**Task set**:
A - From the text on choosing parameters for Jane, list every problem size used in the experiments on randomly generated trees.
B - Write the next part of the text on choosing parameters for Jane, picking up after its final sentence.

**Study text**:
__________

Choosing Parameters for Jane

The parameters that have the most significant impact on the quality of the solution are Population Size and Number of Iterations.

In order to explore the effects of these parameters, we ran experiments on randomly generated trees of sizes 40, 60, 80, and 100, where problem size is defined as the sum of the number of tips in the host tree and the number of tips in the parasite tree. For each problem size, 90 random pairs of trees of that total size were generated using the COMPONENT package. and the trees were solved by Jane for a range of values on Population Size and Number of Iterations.

The quality of a solution is measured by "cost ratio" where the cost ratio of a run is defined as the cost of the best solution found on that run divided by the best cost known for that tree after all runs. Error bars depict the standard error over all trees run with the given parameter set.

Note that these results may not be representative of Jane's behavior on real phylogenetic trees since the problem instances were generated randomly.

__________

**Data excerpts**:

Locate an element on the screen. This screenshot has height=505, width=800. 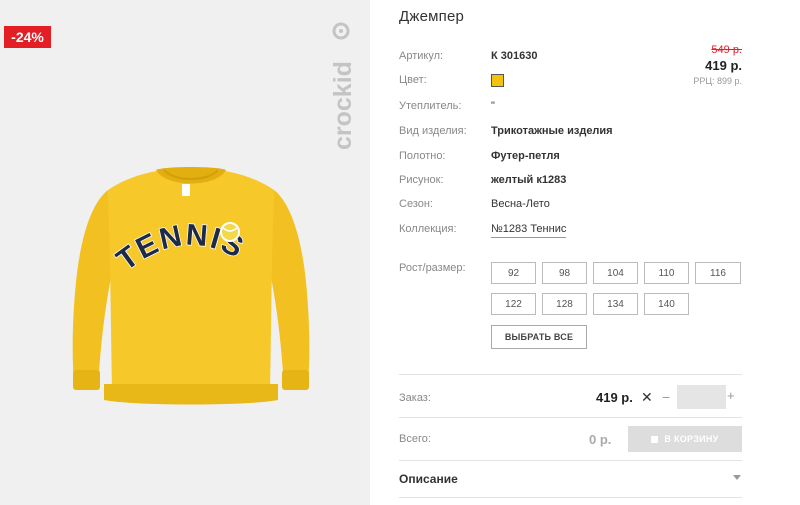
size-option: 98 is located at coordinates (564, 273).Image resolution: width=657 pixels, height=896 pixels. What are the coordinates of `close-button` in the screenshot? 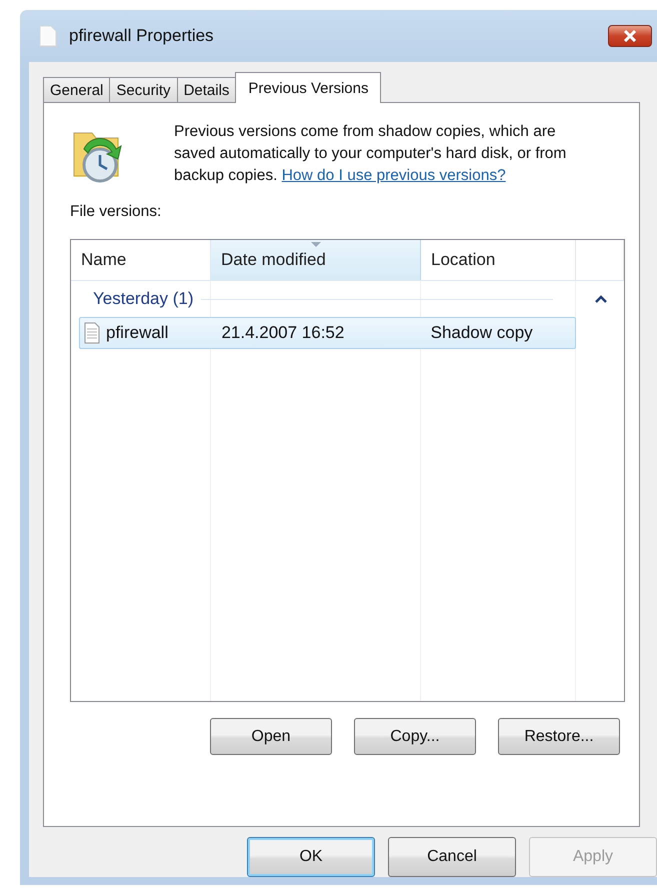 It's located at (630, 36).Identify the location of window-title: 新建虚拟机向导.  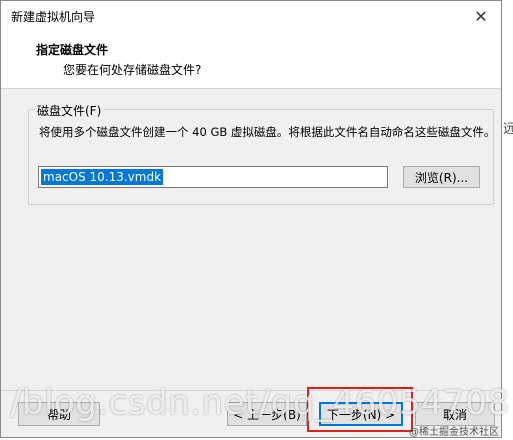
(54, 17).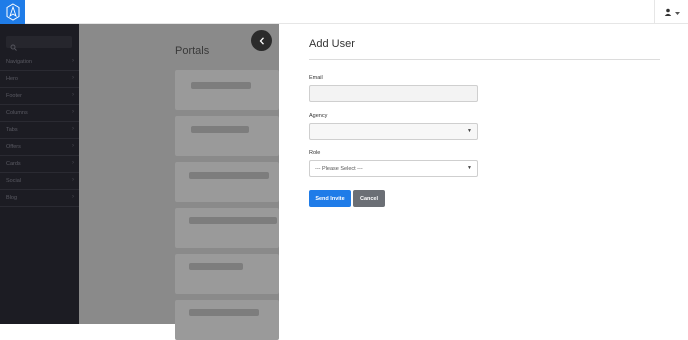 The width and height of the screenshot is (688, 340). What do you see at coordinates (19, 62) in the screenshot?
I see `sidebar-item-label: Navigation` at bounding box center [19, 62].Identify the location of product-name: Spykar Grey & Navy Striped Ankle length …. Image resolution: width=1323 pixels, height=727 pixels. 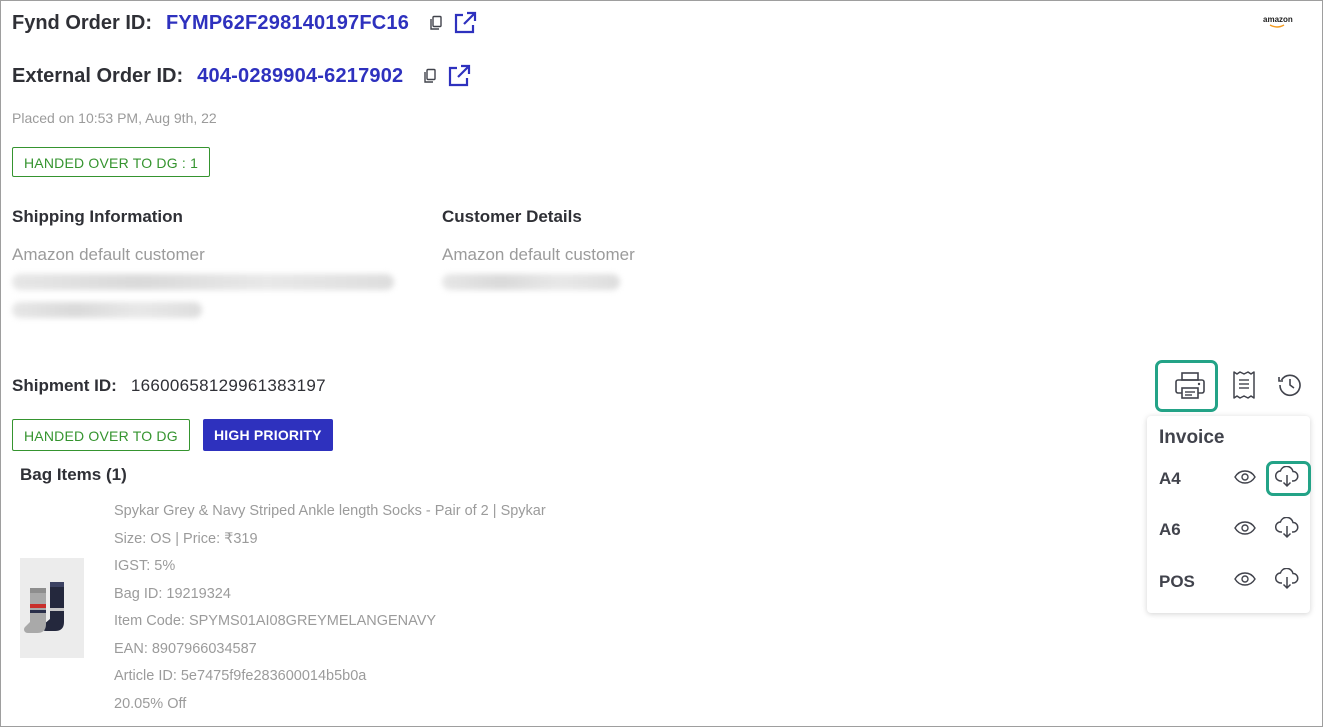
(330, 511).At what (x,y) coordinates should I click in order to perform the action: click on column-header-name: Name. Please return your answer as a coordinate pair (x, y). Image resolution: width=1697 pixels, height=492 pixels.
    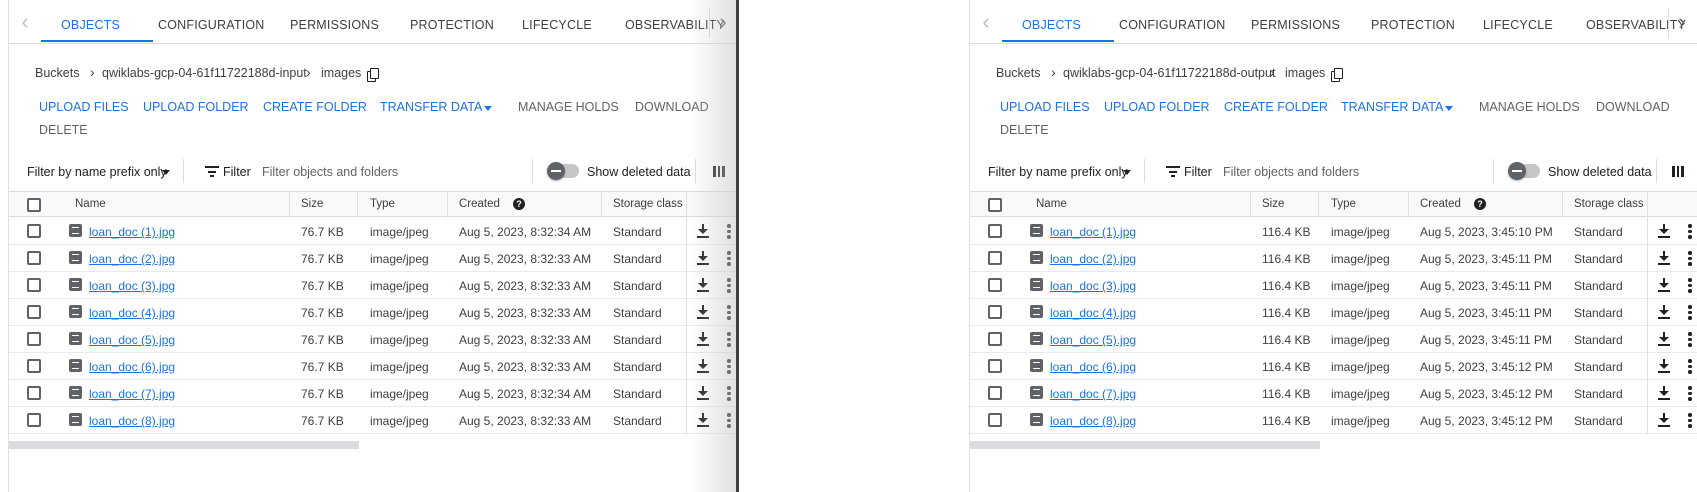
    Looking at the image, I should click on (90, 204).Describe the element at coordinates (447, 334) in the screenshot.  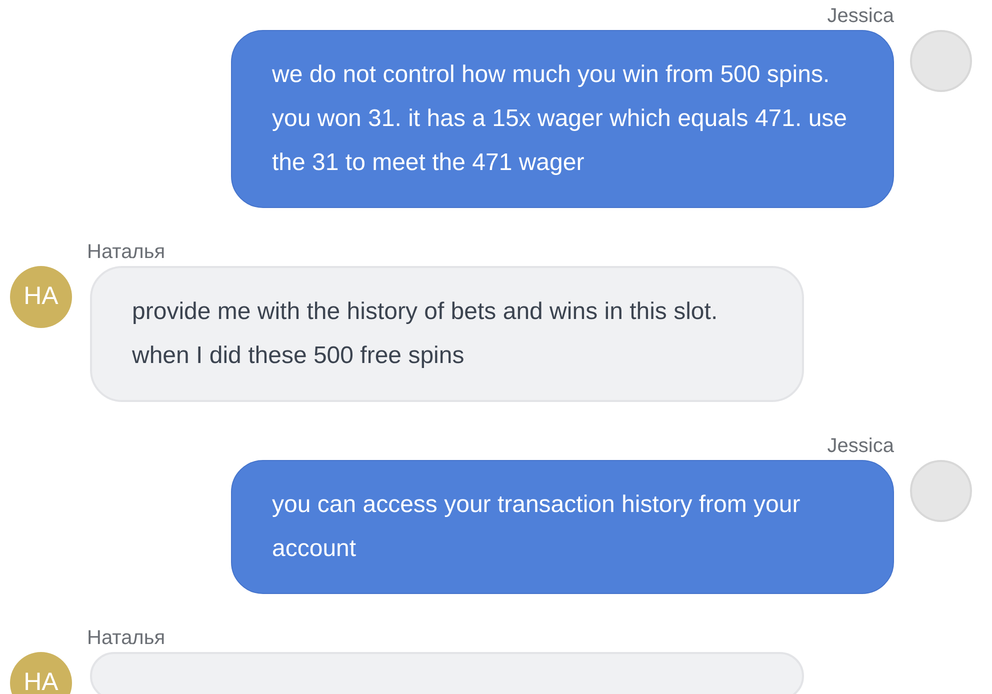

__________

**Results**:
A - 40, 60, 80, 100

B -
Number of Solves

The number of "solves" (invocations of the dynamic programming solver) computed by Jane is the product of Population Size and the Number of Iterations. Jane's runtime grows linearly with the number of solves, but solution quality is also expected to grow as well.

Population Size vs Number of Iterations

Once an acceptable number of solves is determined, one must choose how to distribute them between population size and number of iterations. A very large population does not allow time for iterative improvement and behaves as a shotgun method while excessively small populations may homogenize and fail to discover improvements.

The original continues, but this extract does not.